Travail demandé:
A) Recopiez l'extrait sur le professeur de classe en commençant par « Chaque projet collectif » et en poursuivant jusqu'à « une compréhension mutuelle. ». Substituez « foyers » à « familles ».
B) D'après l'extrait sur le professeur de classe, quels projets collectifs sont donnés en exemple ?
C) Traduisez en anglais la phrase suivante de l'extrait sur le professeur de classe : « Ce lien ne se limite pas à la salle de classe : il s’étend aux familles. »

Extrait cité:

==*==

La vie sociale de la classe est pour lui en perpétuelle métamorphose. Il l’accompagne non par des sermons, mais par des récits porteurs de sens et des moments partagés qui vont favoriser la cohésion du groupe-classe. Il guide les élèves vers l’autre, les invitant à se reconnaître dans la différence, à écouter sans juger, à parler sans blesser. Il sème en eux le respect, la responsabilité, la solidarité.
Chaque projet collectif — qu’il s’agisse d’une pièce de théâtre, d’un jardin à cultiver — devient prétexte à l’apprentissage de la vie ensemble. Le professeur de classe n’est donc pas responsable que de la transmission de savoirs : il participe également à l’éveil de la conscience sociale de ses élèves.

Le professeur de classe et les familles : un partenariat durable
Ce lien ne se limite pas à la salle de classe : il s’étend aux familles. Parce qu’il chemine avec les enfants sur de nombreuses années, le professeur tisse aussi une relation durable avec les parents. Cette continuité offre un espace de co-éducation fécond, propice à un dialogue authentique et à une compréhension mutuelle.
Une méta-analyse de Wilder (2014) 6 a montré que l’implication parentale dans la scolarité améliore les performances académiques, en particulier dans les premières années d’école. Un article de Education Week (Gewertz, 2023) 7 rappelle également que cette implication favorise le développement socio-émotionnel des élèves, et réduit les comportements à risque.
Parce que le professeur Waldorf accompagne la même classe pendant plusieurs années, les liens tissés avec les familles peuvent s’approfondir, s’ajuster, s’épanouir dans la durée. Il en résulte une communauté éducative où chacun se sent impliqué, soutenu, reconnu.

==*==

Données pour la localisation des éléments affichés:
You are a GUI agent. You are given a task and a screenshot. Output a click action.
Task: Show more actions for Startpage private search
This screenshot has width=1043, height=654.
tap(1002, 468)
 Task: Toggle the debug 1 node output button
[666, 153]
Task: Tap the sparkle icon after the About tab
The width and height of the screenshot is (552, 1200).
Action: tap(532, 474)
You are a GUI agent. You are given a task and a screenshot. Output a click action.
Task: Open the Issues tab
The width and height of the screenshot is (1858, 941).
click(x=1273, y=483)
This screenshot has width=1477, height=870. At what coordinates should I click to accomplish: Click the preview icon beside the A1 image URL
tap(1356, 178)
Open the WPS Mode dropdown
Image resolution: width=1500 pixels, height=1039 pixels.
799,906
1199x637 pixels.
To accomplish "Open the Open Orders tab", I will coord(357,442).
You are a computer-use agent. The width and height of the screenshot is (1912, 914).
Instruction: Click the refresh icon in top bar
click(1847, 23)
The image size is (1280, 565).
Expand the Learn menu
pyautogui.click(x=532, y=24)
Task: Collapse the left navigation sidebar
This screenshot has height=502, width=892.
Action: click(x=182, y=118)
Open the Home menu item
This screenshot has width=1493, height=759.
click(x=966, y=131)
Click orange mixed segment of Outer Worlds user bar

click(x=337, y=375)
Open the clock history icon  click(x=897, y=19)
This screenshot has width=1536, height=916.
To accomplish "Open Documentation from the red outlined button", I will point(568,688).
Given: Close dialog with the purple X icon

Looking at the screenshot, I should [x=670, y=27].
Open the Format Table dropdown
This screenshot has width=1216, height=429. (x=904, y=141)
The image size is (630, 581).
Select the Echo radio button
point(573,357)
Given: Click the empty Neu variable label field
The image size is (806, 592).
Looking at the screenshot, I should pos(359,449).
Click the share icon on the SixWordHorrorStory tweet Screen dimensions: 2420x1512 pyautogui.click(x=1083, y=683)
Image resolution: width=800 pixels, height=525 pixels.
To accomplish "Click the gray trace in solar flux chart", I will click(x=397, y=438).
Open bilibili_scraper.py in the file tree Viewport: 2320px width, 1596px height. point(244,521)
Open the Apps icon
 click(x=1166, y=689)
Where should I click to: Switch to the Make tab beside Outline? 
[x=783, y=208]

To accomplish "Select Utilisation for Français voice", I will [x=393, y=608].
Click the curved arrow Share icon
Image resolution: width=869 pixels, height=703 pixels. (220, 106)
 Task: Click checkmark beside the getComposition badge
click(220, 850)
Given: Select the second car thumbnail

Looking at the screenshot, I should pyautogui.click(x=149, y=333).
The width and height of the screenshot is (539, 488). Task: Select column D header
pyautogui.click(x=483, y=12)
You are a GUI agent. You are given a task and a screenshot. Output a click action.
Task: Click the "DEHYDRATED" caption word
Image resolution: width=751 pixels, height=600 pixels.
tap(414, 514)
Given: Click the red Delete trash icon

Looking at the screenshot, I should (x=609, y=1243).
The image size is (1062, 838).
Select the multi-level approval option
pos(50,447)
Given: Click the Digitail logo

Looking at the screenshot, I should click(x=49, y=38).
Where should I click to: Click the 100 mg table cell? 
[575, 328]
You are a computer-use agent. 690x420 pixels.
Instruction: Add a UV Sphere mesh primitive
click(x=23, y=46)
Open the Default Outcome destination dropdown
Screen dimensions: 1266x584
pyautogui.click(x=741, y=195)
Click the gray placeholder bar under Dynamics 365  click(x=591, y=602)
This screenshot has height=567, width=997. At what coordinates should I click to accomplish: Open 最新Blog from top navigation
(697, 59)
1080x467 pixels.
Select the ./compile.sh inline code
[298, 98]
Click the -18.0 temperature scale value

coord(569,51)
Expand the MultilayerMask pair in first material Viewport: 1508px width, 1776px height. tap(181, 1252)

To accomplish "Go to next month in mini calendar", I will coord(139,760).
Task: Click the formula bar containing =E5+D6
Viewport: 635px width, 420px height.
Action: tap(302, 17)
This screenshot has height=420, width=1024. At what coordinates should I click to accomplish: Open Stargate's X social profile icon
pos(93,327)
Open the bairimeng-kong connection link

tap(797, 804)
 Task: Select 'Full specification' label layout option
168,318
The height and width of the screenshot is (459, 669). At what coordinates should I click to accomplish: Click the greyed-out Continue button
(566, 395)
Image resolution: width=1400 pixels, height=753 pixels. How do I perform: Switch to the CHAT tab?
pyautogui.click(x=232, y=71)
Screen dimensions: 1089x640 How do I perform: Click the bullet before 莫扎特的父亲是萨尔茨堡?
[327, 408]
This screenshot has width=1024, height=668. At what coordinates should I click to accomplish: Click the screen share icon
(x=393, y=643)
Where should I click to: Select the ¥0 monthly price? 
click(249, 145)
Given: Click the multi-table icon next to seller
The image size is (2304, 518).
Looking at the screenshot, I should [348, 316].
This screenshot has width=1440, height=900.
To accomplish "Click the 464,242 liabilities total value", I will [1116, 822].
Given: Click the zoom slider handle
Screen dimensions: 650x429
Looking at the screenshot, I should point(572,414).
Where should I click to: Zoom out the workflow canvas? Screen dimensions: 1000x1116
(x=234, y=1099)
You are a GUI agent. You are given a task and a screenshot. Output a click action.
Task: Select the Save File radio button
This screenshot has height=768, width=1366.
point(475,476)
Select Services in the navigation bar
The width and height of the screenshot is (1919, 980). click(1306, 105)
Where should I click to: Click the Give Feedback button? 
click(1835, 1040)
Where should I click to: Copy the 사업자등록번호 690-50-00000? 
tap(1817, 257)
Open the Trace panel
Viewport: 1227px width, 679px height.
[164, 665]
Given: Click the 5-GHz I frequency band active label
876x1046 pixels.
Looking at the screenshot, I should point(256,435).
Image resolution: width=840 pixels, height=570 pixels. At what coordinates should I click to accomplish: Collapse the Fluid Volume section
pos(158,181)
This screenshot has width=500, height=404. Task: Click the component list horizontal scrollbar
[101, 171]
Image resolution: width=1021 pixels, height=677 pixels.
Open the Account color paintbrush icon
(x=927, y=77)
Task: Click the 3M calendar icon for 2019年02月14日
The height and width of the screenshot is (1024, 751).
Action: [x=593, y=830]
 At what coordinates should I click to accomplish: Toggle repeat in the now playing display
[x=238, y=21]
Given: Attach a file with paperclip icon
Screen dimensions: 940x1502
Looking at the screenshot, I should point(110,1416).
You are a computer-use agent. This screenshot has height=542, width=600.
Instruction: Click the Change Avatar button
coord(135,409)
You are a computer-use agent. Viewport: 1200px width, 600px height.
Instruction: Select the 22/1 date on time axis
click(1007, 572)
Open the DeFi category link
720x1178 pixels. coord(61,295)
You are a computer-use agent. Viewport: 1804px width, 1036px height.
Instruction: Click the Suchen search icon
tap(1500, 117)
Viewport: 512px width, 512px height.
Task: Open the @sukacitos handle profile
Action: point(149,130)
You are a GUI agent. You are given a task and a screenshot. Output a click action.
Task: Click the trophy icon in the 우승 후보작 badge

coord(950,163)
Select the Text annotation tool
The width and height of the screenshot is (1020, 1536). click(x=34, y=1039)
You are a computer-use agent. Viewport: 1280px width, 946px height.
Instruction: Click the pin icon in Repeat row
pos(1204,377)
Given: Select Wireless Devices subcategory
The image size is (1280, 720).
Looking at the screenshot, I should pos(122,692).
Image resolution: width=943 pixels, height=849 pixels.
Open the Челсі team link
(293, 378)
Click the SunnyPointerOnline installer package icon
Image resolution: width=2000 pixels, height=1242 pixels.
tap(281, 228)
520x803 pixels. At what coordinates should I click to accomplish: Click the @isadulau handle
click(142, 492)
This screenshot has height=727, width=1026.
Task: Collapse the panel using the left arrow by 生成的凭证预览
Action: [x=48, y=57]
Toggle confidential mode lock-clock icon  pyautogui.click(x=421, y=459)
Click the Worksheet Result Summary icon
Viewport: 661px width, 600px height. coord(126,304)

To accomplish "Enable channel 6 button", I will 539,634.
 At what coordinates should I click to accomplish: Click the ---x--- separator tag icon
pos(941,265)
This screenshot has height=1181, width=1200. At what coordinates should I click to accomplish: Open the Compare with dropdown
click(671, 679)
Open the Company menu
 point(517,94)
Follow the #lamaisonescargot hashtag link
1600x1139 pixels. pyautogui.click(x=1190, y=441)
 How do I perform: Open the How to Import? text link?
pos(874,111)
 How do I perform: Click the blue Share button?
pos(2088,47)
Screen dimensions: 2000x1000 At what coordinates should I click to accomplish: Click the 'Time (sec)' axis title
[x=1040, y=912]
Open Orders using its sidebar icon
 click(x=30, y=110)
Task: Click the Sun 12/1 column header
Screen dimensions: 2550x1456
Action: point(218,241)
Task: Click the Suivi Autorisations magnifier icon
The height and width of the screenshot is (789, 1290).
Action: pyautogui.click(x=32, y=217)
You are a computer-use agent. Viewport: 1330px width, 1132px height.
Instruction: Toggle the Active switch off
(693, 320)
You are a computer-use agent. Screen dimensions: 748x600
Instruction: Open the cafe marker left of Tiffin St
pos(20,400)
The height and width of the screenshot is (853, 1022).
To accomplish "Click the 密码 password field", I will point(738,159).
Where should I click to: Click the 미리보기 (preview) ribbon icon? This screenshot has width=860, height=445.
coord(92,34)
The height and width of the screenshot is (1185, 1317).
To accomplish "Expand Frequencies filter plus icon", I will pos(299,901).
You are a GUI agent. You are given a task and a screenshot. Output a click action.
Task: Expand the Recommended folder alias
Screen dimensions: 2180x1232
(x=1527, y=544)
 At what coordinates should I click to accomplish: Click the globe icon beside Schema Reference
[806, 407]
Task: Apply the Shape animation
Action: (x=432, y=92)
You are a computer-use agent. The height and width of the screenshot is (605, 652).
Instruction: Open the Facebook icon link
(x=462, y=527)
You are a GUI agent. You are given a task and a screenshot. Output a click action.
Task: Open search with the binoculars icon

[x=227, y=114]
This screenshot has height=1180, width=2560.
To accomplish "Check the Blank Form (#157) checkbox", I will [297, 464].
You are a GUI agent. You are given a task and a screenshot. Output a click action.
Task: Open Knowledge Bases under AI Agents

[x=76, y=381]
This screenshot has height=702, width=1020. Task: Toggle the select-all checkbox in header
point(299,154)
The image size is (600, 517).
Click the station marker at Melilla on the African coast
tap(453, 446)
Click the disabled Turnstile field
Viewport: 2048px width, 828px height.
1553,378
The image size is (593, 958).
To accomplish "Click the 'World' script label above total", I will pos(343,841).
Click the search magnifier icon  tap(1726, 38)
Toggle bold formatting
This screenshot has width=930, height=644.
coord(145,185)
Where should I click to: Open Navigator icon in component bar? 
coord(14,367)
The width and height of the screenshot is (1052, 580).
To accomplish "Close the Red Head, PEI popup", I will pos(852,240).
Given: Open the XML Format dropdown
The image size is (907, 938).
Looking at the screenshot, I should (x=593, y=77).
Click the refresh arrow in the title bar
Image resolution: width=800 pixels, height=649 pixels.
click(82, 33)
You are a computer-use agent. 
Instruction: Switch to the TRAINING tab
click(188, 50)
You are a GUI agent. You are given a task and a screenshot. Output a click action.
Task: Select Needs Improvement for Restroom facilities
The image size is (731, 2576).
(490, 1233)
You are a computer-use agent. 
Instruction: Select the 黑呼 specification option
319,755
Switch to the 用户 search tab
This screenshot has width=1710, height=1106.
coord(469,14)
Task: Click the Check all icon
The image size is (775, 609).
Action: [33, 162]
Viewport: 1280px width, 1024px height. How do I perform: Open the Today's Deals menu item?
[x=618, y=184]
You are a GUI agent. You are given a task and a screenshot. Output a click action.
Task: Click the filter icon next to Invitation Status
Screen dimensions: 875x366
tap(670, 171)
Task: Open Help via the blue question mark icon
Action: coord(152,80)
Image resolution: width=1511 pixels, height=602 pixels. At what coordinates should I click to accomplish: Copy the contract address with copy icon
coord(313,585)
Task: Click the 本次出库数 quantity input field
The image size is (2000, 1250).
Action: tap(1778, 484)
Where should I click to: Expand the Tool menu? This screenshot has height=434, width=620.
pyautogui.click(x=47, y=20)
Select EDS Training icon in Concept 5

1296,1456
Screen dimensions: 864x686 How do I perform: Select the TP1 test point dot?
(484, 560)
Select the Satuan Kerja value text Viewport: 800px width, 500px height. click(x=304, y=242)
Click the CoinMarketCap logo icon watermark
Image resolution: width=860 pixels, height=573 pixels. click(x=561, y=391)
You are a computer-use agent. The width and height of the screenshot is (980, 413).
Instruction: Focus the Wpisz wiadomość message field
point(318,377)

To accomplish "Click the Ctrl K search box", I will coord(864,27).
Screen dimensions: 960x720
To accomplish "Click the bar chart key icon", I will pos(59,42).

==*==

Corrigé:
A)
Chaque projet collectif — qu’il s’agisse d’une pièce de théâtre, d’un jardin à cultiver — devient prétexte à l’apprentissage de la vie ensemble. Le professeur de classe n’est donc pas responsable que de la transmission de savoirs : il participe également à l’éveil de la conscience sociale de ses élèves.

Le professeur de classe et les foyers : un partenariat durable
Ce lien ne se limite pas à la salle de classe : il s’étend aux foyers. Parce qu’il chemine avec les enfants sur de nombreuses années, le professeur tisse aussi une relation durable avec les parents. Cette continuité offre un espace de co-éducation fécond, propice à un dialogue authentique et à une compréhension mutuelle.

B) Une pièce de théâtre et un jardin à cultiver.

C) This bond is not limited to the classroom: it extends to families.